**Problem requirements:** Repeat each line of the material below without change.

**Given records:**
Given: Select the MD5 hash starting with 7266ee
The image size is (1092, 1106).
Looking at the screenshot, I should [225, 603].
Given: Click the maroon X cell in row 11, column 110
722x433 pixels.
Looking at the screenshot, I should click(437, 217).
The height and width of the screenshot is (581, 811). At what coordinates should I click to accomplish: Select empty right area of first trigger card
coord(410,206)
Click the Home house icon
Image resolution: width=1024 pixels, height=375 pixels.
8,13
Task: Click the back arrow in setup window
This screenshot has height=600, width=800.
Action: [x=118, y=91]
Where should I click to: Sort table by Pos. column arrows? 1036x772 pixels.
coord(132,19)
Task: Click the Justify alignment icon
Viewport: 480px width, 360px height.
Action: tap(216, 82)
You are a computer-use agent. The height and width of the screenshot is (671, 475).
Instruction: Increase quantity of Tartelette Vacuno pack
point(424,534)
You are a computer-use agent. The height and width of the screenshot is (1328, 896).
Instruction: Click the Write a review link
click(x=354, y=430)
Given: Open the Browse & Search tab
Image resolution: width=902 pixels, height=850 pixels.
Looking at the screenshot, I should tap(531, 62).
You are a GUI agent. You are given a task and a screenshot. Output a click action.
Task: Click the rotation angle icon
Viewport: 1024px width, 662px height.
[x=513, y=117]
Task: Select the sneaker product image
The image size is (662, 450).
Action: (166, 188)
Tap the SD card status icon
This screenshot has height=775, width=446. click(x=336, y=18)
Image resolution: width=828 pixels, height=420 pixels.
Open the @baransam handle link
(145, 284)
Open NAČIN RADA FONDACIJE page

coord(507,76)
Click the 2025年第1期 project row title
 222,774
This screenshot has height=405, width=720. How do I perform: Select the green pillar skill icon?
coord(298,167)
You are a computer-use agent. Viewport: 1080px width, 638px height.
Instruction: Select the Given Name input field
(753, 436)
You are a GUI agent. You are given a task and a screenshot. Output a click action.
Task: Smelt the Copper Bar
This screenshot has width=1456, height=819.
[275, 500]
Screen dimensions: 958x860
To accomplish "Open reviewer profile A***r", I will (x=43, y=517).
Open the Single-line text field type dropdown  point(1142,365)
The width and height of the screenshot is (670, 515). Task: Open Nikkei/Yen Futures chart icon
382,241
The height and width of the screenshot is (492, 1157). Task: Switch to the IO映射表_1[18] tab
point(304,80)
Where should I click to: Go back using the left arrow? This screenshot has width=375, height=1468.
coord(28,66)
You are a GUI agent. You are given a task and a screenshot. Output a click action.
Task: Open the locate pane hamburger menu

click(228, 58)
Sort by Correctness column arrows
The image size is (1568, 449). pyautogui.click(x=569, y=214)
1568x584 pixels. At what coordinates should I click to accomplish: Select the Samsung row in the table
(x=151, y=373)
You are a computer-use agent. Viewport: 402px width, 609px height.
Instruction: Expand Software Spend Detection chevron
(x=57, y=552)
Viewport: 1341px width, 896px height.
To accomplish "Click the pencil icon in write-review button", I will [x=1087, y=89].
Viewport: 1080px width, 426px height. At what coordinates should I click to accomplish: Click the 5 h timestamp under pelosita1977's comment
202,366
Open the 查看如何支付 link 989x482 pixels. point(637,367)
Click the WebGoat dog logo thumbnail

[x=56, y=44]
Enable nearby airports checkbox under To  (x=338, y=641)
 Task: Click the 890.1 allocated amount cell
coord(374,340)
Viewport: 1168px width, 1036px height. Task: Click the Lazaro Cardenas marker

**Response area:**
Given: Select the MD5 hash starting with 7266ee
The image size is (1092, 1106).
Looking at the screenshot, I should [225, 603].
Given: Click the maroon X cell in row 11, column 110
722x433 pixels.
Looking at the screenshot, I should click(437, 217).
The height and width of the screenshot is (581, 811). At what coordinates should I click to accomplish: Select empty right area of first trigger card
coord(410,206)
Click the Home house icon
Image resolution: width=1024 pixels, height=375 pixels.
8,13
Task: Click the back arrow in setup window
This screenshot has height=600, width=800.
Action: [x=118, y=91]
Where should I click to: Sort table by Pos. column arrows? 1036x772 pixels.
coord(132,19)
Task: Click the Justify alignment icon
Viewport: 480px width, 360px height.
Action: tap(216, 82)
You are a computer-use agent. The height and width of the screenshot is (671, 475).
Instruction: Increase quantity of Tartelette Vacuno pack
point(424,534)
You are a computer-use agent. The height and width of the screenshot is (1328, 896).
Instruction: Click the Write a review link
click(x=354, y=430)
Given: Open the Browse & Search tab
Image resolution: width=902 pixels, height=850 pixels.
Looking at the screenshot, I should tap(531, 62).
You are a GUI agent. You are given a task and a screenshot. Output a click action.
Task: Click the rotation angle icon
Viewport: 1024px width, 662px height.
[x=513, y=117]
Task: Select the sneaker product image
The image size is (662, 450).
Action: (166, 188)
Tap the SD card status icon
This screenshot has height=775, width=446. click(x=336, y=18)
Image resolution: width=828 pixels, height=420 pixels.
Open the @baransam handle link
(145, 284)
Open NAČIN RADA FONDACIJE page

coord(507,76)
Click the 2025年第1期 project row title
 222,774
This screenshot has height=405, width=720. How do I perform: Select the green pillar skill icon?
coord(298,167)
You are a computer-use agent. Viewport: 1080px width, 638px height.
Instruction: Select the Given Name input field
(753, 436)
You are a GUI agent. You are given a task and a screenshot. Output a click action.
Task: Smelt the Copper Bar
This screenshot has width=1456, height=819.
[275, 500]
Screen dimensions: 958x860
To accomplish "Open reviewer profile A***r", I will (x=43, y=517).
Open the Single-line text field type dropdown  point(1142,365)
The width and height of the screenshot is (670, 515). Task: Open Nikkei/Yen Futures chart icon
382,241
The height and width of the screenshot is (492, 1157). Task: Switch to the IO映射表_1[18] tab
point(304,80)
Where should I click to: Go back using the left arrow? This screenshot has width=375, height=1468.
coord(28,66)
You are a GUI agent. You are given a task and a screenshot. Output a click action.
Task: Open the locate pane hamburger menu

click(228, 58)
Sort by Correctness column arrows
The image size is (1568, 449). pyautogui.click(x=569, y=214)
1568x584 pixels. At what coordinates should I click to accomplish: Select the Samsung row in the table
(x=151, y=373)
You are a computer-use agent. Viewport: 402px width, 609px height.
Instruction: Expand Software Spend Detection chevron
(x=57, y=552)
Viewport: 1341px width, 896px height.
To accomplish "Click the pencil icon in write-review button", I will [x=1087, y=89].
Viewport: 1080px width, 426px height. At what coordinates should I click to accomplish: Click the 5 h timestamp under pelosita1977's comment
202,366
Open the 查看如何支付 link 989x482 pixels. point(637,367)
Click the WebGoat dog logo thumbnail

[x=56, y=44]
Enable nearby airports checkbox under To  (x=338, y=641)
 Task: Click the 890.1 allocated amount cell
coord(374,340)
Viewport: 1168px width, 1036px height. Task: Click the Lazaro Cardenas marker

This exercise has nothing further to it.